Let us now turn to the question what the row echelon form tells us about the structure of the set of solutions to a system of linear equations. The key information lies in the distribution of the leading \(1\)’s.

Theorem 3.39:

Let \(Ax=b\) be a system of equations in \(n\) unknowns, and \(M\) be the row echelon form of the associated augmented matrix. Then

  • the system has no solutions if and only if the last column of \(M\) contains a leading \(1\),

  • the system has a unique solution if and only if every column except the last one of contains a leading \(1\),

  • the system has infinitely many solutions if and only if the last column of \(M\) does not contain a leading \(1\) and there are less than \(n\) leading \(1\)’s. Then there \(n-k\) unknowns which can chosen arbitrarily, where \(k\) is the number of leading \(1\)’ s of \(M\).

Proof.

Let us first observe that the leading \(1\)’s of the reduced row echelon form of a system are the same as the leading \(1\)’s of the row echelon form. Therefore we can assume the system is in reduced row echelon form, which makes the arguments slightly simpler. Let us start with the last non-zero row, that is the row with the rightmost leading \(1\), and consider the corresponding equation. If the leading \(1\) is in the last column, then this equation is of the form \[0x_1+0x_2+\cdots +0x_n=1 ,\] and so we have the contradiction \(0=1\) and therefore there is no \(x\in\mathbb{R}^n\) solving the set of equations. This is case (i) of the theorem.

If the last column does not contain a leading \(1\), but all other columns contain leading \(1\)’s then the reduced row echelon form is \[\begin{pmatrix}1 & 0 & \cdots & 0 & b_1'\\ 0 & 1 & \cdots & 0 & b_2'\\ \vdots &\vdots & \ddots & \vdots &\vdots \\ 0& 0& \cdots & 1 & b_n' \\ & & \cdots & & \end{pmatrix}\] and if \(m>n\) there are \(m-n\) rows with only \(0\)’s. The corresponding system of equations is then \[x_1=b_1' ,\quad x_2=b_2' ,\quad \cdots \quad x_n=b_n'\] and so there is a unique solution.
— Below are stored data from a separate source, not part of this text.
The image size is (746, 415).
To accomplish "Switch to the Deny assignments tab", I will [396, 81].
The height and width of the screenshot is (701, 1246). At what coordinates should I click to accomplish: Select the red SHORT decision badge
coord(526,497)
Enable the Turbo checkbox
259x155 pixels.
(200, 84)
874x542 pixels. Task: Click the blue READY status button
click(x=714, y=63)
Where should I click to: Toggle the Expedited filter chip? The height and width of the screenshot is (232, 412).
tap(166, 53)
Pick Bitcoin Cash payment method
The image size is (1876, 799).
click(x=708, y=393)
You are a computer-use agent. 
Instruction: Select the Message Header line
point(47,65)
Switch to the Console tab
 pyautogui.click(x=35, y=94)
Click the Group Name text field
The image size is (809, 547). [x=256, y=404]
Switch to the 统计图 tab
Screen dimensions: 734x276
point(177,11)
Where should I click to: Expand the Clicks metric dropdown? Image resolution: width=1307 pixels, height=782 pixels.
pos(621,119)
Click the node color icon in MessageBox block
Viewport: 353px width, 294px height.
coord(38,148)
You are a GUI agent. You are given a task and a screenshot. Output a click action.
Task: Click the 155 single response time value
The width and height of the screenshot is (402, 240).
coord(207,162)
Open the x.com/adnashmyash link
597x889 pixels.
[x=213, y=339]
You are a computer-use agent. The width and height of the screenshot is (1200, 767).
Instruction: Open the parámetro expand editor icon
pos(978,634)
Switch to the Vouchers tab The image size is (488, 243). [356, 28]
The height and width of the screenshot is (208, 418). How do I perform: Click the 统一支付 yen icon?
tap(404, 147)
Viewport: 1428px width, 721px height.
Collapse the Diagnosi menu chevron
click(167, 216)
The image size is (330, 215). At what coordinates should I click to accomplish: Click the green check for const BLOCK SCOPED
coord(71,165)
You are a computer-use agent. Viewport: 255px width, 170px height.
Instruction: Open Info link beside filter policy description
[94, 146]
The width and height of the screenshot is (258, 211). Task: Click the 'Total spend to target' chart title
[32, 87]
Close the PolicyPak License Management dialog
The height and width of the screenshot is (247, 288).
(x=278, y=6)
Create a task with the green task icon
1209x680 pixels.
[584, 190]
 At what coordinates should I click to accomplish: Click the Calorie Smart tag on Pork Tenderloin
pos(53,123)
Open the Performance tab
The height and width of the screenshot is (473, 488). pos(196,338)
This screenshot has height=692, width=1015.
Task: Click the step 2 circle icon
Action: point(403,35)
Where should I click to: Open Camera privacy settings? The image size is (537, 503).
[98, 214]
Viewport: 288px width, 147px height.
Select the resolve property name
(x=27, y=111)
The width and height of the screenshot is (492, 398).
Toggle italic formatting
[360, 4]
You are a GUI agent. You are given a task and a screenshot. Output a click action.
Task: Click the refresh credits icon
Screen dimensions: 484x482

This is case (ii) in the theorem.

Finally let us consider the case that there are \(k\) leading \(1\)’s with \(k<n\) and none of them is in the last column. Let us index the column with leading \(1\)’s by \(j_1,j_2,\cdots ,j_k\). Then the system of equations corresponding to the reduced row echelon form is of the form \[\begin{aligned} x_{j_1}+\sum_{i \text{ not leading}} a_{j_1 i}x_i &= b_{j_1}',\\ x_{j_2}+\sum_{i \text{ not leading}} a_{j_2 i}x_i &= b_{j_2}',\\ \cdots & \\ x_{j_k}+\sum_{i \text{ not leading}} a_{j_ki}x_i &= b_{j_k}' \end{aligned}\] where the sums contain only those \(x_i\) whose index is not labelling a column with a leading \(1\). These are \(n-k\) unknowns \(x_i\) whose value can be chosen arbitrarily and once their value is fixed, the remaining \(k\) unknowns are determined uniquely. This proves part (iii) of the theorem.

Note that in each case we have proved the ‘only if’ part of the statement, and the ‘if’ part follows from the fact that these three cases are mutually exclusive and considering the contrapositive of each statement.

Exercise 3.40:
The system with augmented matrix \(\begin{pmatrix}1&0&0&0&2&5\\0&0&1&0&3&6\\0&0&0&1&4&7\\0&0&0&0&0&0\\0&0&0&0&0&0\end{pmatrix}\) has how many solutions?

Let us consider one simple consequence of this general theorem which we will use in a couple of proofs later on.

Exercise 3.41:
Let \(A\in M_{m,n}(\mathbb{R})\) and assume that \(S(A,\mathbf{0})=\{\mathbf{0}\} ,\) i.e., the only solution to \(Ax=\mathbf{0}\) is \(x=\mathbf{0}\). What can we conclude about the relationship between \(m\) and \(n\)?
Click for solution

This gives a rigorous basis to the intuitive idea that if you have \(n\) unknowns, you need at least \(n\) linear equations to determine the unknowns uniquely, and we state the result, which also holds for complex systems, formally below.

Corollary 3.42:

Let \(A\in M_{m,n}(\mathbb{F})\) and assume that \(S(A,\mathbf{0})=\{\mathbf{0}\} ,\) i.e., the only solution \(x\in \mathbb{F}^n\) to \(Ax=\mathbf{0}\) is \(x=\mathbf{0}\). Then \(m\geq n\).

Proof.

This follows from part \((ii)\) of the previous theorem. If every column has a leading one then there are at least as many rows as columns, i.e., \(m\geq n\).